**Text section:**
Answer: in the best possible case, it can be cheaper to do internally, but outsourcing gives you useful cost certainty.

What are the risks?

In general the risks when you build in-house are around a lack of execution, which we often find or non-core systems. (This is especially risky if the IM developer(s) go away at short notice.) The risks when you outsource are typically either a product misfit, or business continuity risks on the provider side. That is, the provider could run out of money, have a significant technical problem, get sued out of existence, etc. For a product misfit, of course much less existential, the product might not end up doing the things you want, or the provider might take the tool in a direction you don’t agree with.

A full accounting for all these risks is tricky, but ultimately you are balancing the (assumed) increased control you have over things in your local scope, versus external risks in the SaaS provider, coupled with by their obvious motivation to make their core product a success.

Answer: could go either way, depending very much on the client situation, though for the small company for whom IM systems are non-core, outsourcing probably edges it.

What is the reliability of in-versus out-sourcing?

Here is one concern which is probably weighted strongly towards out-sourcing. Having the incident management software running on systems which themselves are potentially taken out by the incident is a very serious problem. As against that, you balance the risk that the Internet will be inaccessible locally, or that the external provider will be inaccessible for potentially other reasons.

But given how widely accessible Internet connectivity is these days, and how rarely well-hosted services go down, we would expect it is substantially less risky to use an out-sourced provider.

Answer: almost certainly externally out-sourced, unless you’re actually a cloud provider yourself.

What if we’re basically
doing this already?

“We’ve got a slackbot and a bit of a process together. It’s not great, but it’s okay, and we tinker with the slackbot regularly enough, so we’re good, thanks.” We hear this argument and understand it - displacing something which is already a sunk cost is always a tricky prospect.

**Supplied records:**
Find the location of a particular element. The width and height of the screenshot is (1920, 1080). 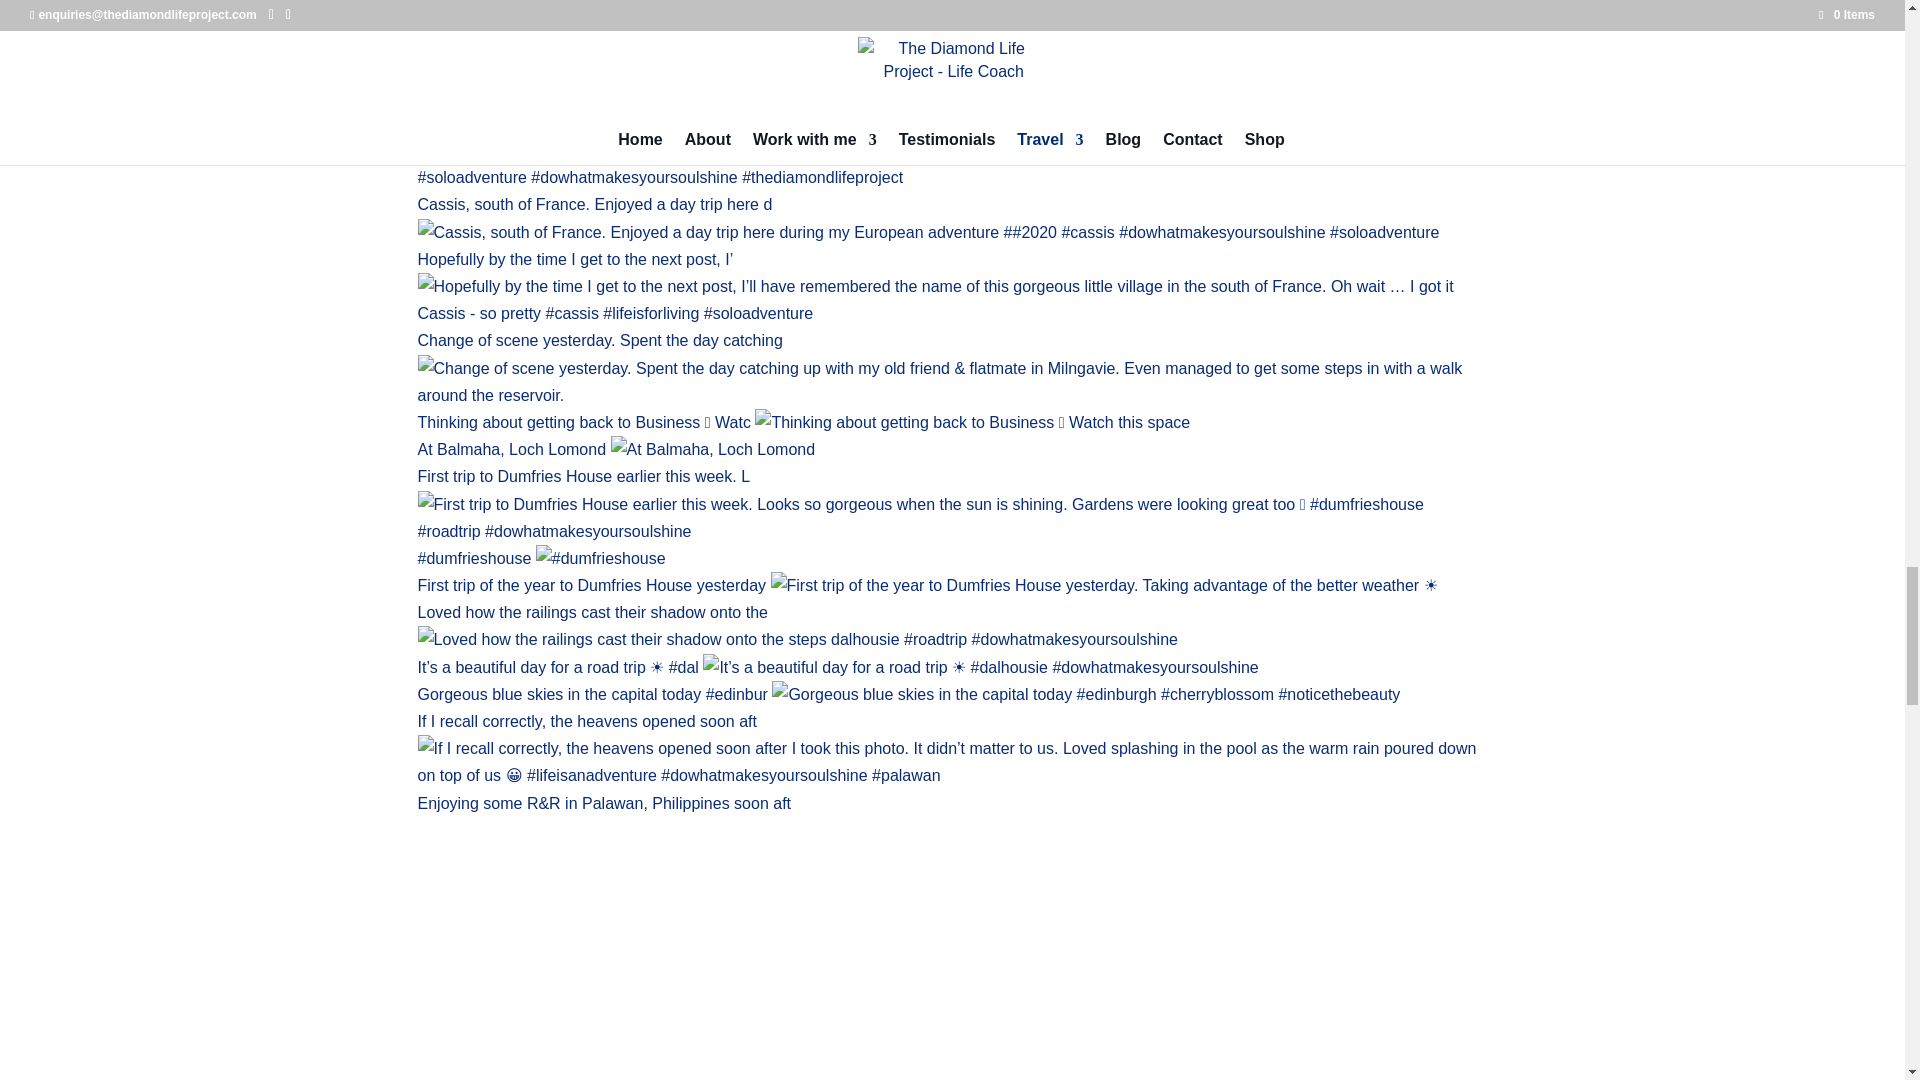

---

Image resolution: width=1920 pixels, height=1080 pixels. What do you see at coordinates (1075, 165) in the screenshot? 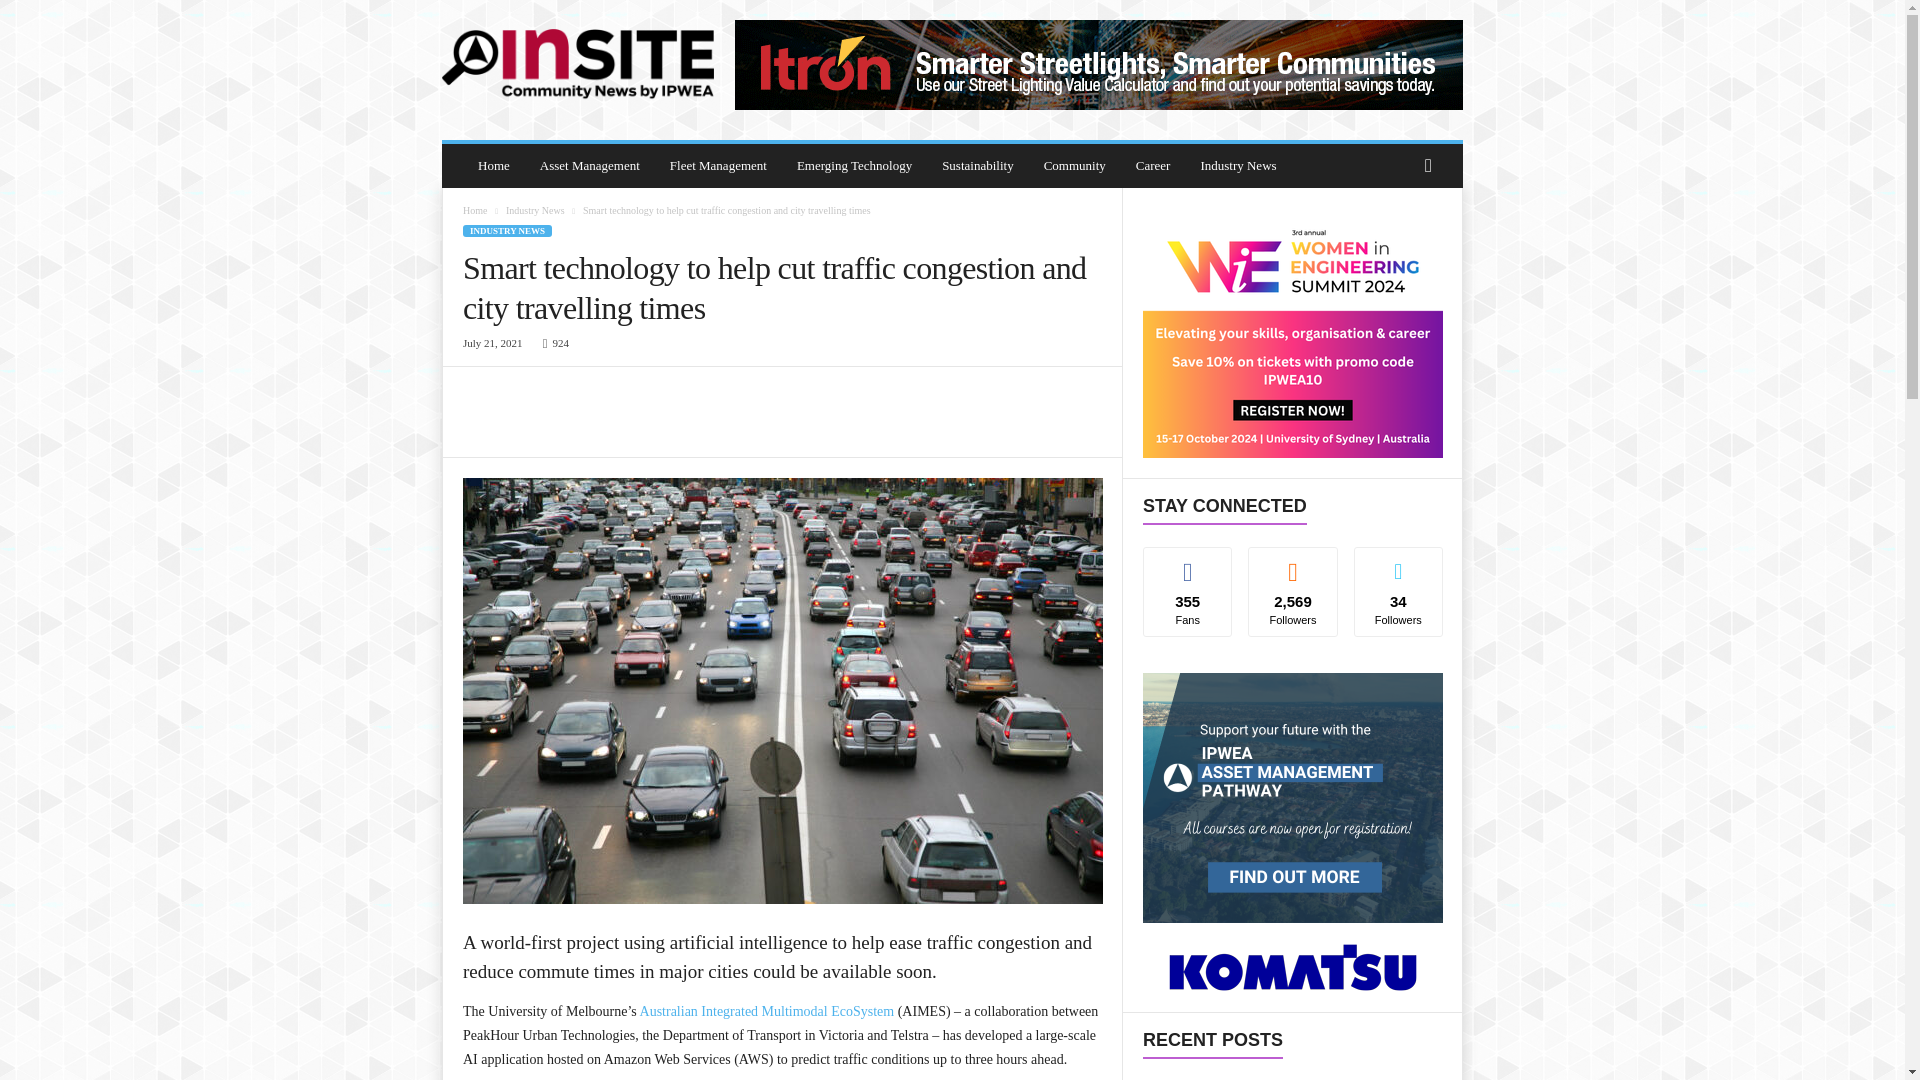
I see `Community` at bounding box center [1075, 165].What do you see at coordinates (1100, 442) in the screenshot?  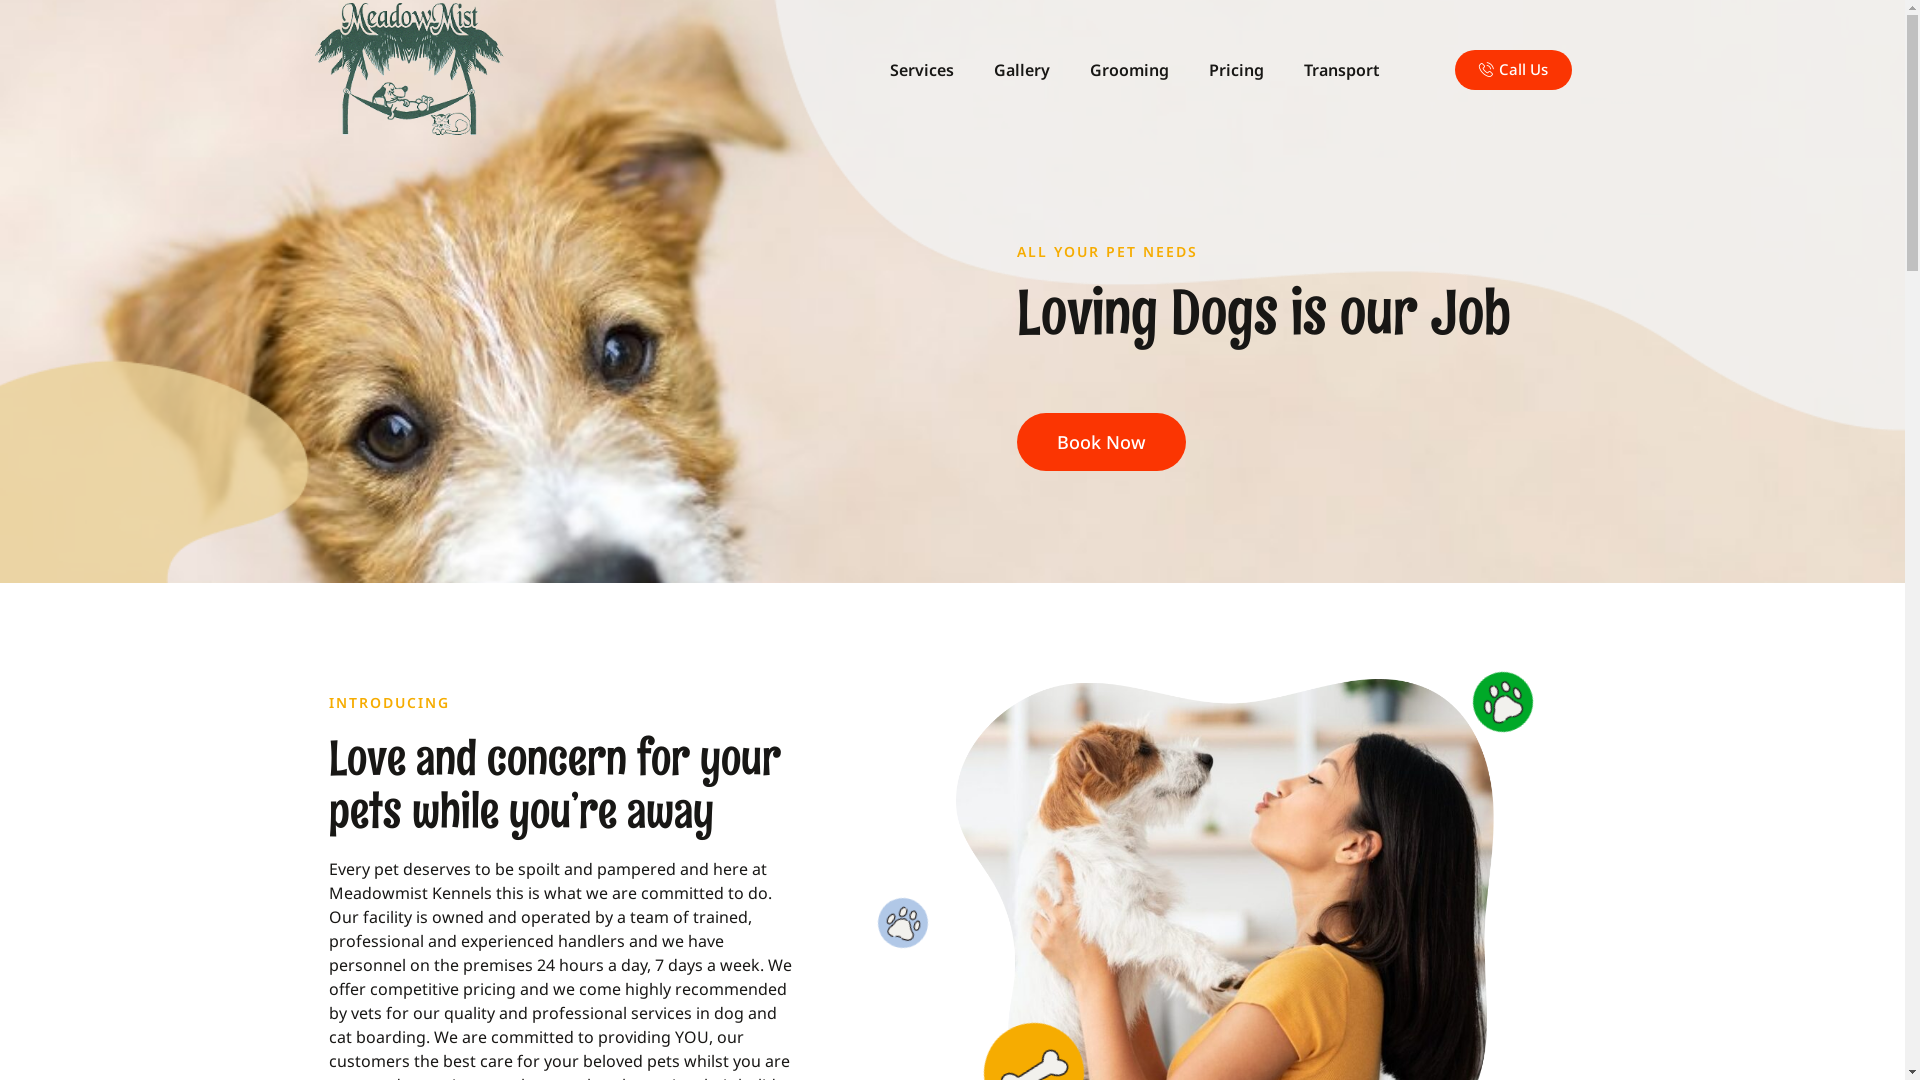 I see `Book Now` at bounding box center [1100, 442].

**What is asked:** Rewrite the part of the text that begins at the words "What is the" and stops after "cloud provider yourself.", putting "network" in place of "Internet".

**Response to the task:**
What is the reliability of in-versus out-sourcing?

Here is one concern which is probably weighted strongly towards out-sourcing. Having the incident management software running on systems which themselves are potentially taken out by the incident is a very serious problem. As against that, you balance the risk that the network will be inaccessible locally, or that the external provider will be inaccessible for potentially other reasons.

But given how widely accessible network connectivity is these days, and how rarely well-hosted services go down, we would expect it is substantially less risky to use an out-sourced provider.

Answer: almost certainly externally out-sourced, unless you’re actually a cloud provider yourself.